* _What needs to be done_:
Leave out every line before the one that contains "The height and width of the screenshot is (781, 1249).". Please restate that line and the rest of the data word for word, through the end.

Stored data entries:
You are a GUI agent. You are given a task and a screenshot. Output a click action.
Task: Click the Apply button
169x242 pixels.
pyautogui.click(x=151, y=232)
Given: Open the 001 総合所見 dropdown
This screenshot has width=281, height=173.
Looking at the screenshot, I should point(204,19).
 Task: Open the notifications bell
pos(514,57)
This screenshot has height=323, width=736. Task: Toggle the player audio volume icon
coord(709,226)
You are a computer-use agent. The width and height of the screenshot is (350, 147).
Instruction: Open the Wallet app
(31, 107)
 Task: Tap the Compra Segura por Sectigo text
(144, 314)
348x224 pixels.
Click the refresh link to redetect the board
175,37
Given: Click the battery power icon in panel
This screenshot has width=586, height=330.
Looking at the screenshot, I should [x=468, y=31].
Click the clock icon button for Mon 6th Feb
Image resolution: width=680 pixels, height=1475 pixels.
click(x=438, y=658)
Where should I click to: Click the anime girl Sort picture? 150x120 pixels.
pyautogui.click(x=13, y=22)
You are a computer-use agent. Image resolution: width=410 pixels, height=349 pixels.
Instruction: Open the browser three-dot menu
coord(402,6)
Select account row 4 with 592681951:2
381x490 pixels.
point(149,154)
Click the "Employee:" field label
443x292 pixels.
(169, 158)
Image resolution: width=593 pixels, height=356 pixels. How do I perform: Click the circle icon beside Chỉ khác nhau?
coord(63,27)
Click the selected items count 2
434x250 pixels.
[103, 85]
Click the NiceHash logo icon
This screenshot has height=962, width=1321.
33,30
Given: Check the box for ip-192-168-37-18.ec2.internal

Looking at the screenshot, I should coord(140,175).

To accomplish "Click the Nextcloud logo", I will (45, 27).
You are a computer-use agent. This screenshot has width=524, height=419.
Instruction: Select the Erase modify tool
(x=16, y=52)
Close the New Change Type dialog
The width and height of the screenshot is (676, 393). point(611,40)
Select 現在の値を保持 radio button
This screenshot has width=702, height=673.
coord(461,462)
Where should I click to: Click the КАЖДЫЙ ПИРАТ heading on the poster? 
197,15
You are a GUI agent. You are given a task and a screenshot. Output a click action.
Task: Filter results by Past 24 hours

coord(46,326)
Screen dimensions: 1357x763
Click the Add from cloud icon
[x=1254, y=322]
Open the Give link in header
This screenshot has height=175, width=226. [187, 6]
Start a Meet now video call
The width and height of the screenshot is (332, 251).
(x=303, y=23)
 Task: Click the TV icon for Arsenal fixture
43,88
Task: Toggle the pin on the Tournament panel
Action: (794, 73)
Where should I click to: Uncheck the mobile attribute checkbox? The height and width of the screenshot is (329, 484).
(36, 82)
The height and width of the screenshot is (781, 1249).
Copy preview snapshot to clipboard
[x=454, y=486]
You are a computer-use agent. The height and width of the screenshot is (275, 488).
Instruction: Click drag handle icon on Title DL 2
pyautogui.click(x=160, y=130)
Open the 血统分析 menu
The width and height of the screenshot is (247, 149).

* _Task solution_:
The height and width of the screenshot is (781, 1249).
Copy preview snapshot to clipboard
[x=454, y=486]
You are a computer-use agent. The height and width of the screenshot is (275, 488).
Instruction: Click drag handle icon on Title DL 2
pyautogui.click(x=160, y=130)
Open the 血统分析 menu
The width and height of the screenshot is (247, 149).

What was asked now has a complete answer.